BEGIN Exercise text
When you can, read the story of Orville and Ora Swain  They and their families were true pioneers whose legacy we all can marvel at!  See:  Orville Hatch Swain's Story.
Please stop by and visit George's "Offshoots" to the Miller/Swain Family Tree and see where he came from.
Miller Swain Family History Record 6122010

You need  to be a current subscriber to Ancestry.com.

George Miller

Sunday, August 22, 2010

Lilac Branches and Family Trees

The small, old branch shown here is taken from a giant lilac bush in the Francis Cemetery, about 20 miles East from Park City, Utah.  We, George and LaRee, went to this cemetery a while back searching for any ancestors who might be buried here.  Imagine our surprise when we found not one but 14 relatives!

Willet Shave Harder 7 June 1822 - 13 May 1902
The picture of the tombstone is that of Willet Shave Harder, LaRee's great-great maternal grandfather.  He joined the Church of Jesus Christ of Latter Day Saints while he lived in England and soon met his companion, Sarah Spicer. 

As written by Ora May Anderson, LaRee's mother and Willet and Sarah's great-granddaughter: "Willet S Harder was a traveling Elder for over 10 years in England before he saild for Utah in 1861.  He was bishop of a ward that was organized on the ship of the immigrants there.  He was overseer of the company as the traveled to Florence and was gaurd all the way across the plains.  He came in the Ira Eldredge Company and reached Coallville on September 11, 1861.  Sarah Spicer sailed 4th of June, 1863.  When they reached New York, the Civil War was on in the States and they had to go up through Canada then to Omaha.  From there she travelled with the Rosel Hydes Company to Utah, reaching Coalvill October 12, 1863.  She married Willet Harder on November 21, 1863."   

Anderson Family Plot, Francis Cemetery, Francis, UT
Other ancestors of our immigrated to Salt Lake City throughh the church to the same area.  William Ove Anderson and his wife Dorothe came from Denmark. One of the Harder's daughters, Pamillia Ann, met one of Ove Anderson's many sons (he had 4 wives), Alma Gilbert.  Alam and Pamillia married in1885.  One of their children was Gilbert Willet Anderson, who fathered Ora May Anderson, LaRee's mother.  The picture of the grounds of the cemetery grounds shows the Anderson family plot in Francis, Utah.  The cemetry is abandoned today.  But you can still see the overgrown lilac bush that was planted when Alma and Pamilla's three daughters were buried here next to their grandpa, William Ove, and their grandma, Dorothe, more than 100 years ago. The lilac bush had an old, dead and withered branch that we cut and displayed in a vase in our home.  It is literally our "Family Tree."
END Exercise text
Problem A – Decide whether each statement agrees with the family history text, and for each, give yes or no with the deciding words quoted from it. (i) The Francis Cemetery is about 20 miles east of Park City, Utah. (ii) Willet Shave Harder was LaRee's great-great paternal grandfather. (iii) The cemetery is still in use today.
Problem B – Please print the part of the family history text that opens with the words containing "George Miller" and closes with "companion, Sarah Spicer.".
Problem C – Carry on the family history text about the Francis Cemetery and its lilac bush from the point where it stops.
The lines that come next are separate material and have nothing to do with the family history text.
BEGIN Entries shown
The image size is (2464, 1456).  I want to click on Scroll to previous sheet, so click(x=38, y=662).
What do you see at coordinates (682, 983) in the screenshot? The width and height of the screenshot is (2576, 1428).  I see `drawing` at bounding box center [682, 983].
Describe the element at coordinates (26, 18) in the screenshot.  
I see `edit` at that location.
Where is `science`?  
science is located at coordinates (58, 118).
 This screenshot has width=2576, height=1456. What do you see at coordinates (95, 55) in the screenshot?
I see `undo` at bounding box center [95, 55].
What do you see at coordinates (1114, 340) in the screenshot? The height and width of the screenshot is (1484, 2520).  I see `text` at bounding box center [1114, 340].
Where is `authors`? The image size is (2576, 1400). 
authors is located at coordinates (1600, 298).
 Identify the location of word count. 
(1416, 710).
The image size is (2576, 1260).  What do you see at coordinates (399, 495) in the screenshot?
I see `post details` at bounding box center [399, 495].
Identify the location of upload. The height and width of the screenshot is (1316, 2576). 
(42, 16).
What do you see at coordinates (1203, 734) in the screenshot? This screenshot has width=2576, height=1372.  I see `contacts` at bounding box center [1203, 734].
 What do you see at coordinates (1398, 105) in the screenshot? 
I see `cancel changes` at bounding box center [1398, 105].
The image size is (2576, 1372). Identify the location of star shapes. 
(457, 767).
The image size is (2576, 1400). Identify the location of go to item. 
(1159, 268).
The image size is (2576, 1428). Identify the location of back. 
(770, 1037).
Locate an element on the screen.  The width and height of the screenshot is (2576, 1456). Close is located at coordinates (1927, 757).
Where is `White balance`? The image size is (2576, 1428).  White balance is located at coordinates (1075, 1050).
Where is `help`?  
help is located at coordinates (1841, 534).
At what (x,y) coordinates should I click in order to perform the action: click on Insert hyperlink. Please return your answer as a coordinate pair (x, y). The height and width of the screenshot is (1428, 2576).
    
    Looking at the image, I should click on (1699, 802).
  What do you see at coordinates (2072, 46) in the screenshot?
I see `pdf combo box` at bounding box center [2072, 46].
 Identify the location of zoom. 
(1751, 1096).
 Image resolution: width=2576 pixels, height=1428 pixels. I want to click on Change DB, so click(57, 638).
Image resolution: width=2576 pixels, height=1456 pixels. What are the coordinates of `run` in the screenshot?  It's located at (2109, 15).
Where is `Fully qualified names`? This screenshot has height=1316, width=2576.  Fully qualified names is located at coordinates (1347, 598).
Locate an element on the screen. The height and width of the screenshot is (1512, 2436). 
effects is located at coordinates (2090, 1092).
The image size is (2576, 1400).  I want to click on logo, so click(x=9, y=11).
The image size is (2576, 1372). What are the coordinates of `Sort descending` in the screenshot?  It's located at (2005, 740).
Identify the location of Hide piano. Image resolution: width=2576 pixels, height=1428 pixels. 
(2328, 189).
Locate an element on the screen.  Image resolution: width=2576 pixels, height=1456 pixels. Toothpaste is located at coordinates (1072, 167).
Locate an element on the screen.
END Entries shown
Task result A –
(i) Yes: "about 20 miles East from Park City, Utah."
(ii) No: "LaRee's great-great maternal grandfather."
(iii) No: "The cemetry is abandoned today."

Task result B –
George Miller

Sunday, August 22, 2010

Lilac Branches and Family Trees

The small, old branch shown here is taken from a giant lilac bush in the Francis Cemetery, about 20 miles East from Park City, Utah.  We, George and LaRee, went to this cemetery a while back searching for any ancestors who might be buried here.  Imagine our surprise when we found not one but 14 relatives!

Willet Shave Harder 7 June 1822 - 13 May 1902
The picture of the tombstone is that of Willet Shave Harder, LaRee's great-great maternal grandfather.  He joined the Church of Jesus Christ of Latter Day Saints while he lived in England and soon met his companion, Sarah Spicer.

Task result C –
Willet Shave Harder's headstone reads:
"We miss thee from our homeland,
We miss thee from thy place.
Our home is dark without thee,
We miss the sunshine of thy face."

Saturday, August 21, 2010

Welcome to our new blog on Family History!

George and LaRee Miller of Park City, UT welcome you to our Family History Blog. 

Here's how we got started, George's story:
A few years ago I was getting quite ill and was lucky enough to have life-saving liver transplant.  Unfortunately, I had to retire from my job at the State Office of Education.  As I began the recovery process I found myself searching for something to do.  LaRee, my wife, remembered a old box of family papers and photos stored under her brother's stairs in his basement. 

What a surprise was waiting for us!  Over 2,000 names of ancestors were laying a thick layer of dust.  Photos, group records, histories, and handwritten stories were lying waiting for someone to bring them to life.  What a treasure!

LaRee and I began the journey of piecing together our family tree.  Today, we find ourselves serving a mission at the Family History Library in Salt Lake City, UT.  We spend 16 hours a week helping others find their past as we find ours.  We have been blessed by this journey and find a personal connection to our generations past.  We have learned that our family's history, is America's history.  These names on a paper have become real people, who overcame unimaginable trials to provide their children...and us...with a better life.

We will share stories that we have found as well as our process in finding them.  We look forward to more discoveries to come and invite to join us along the way.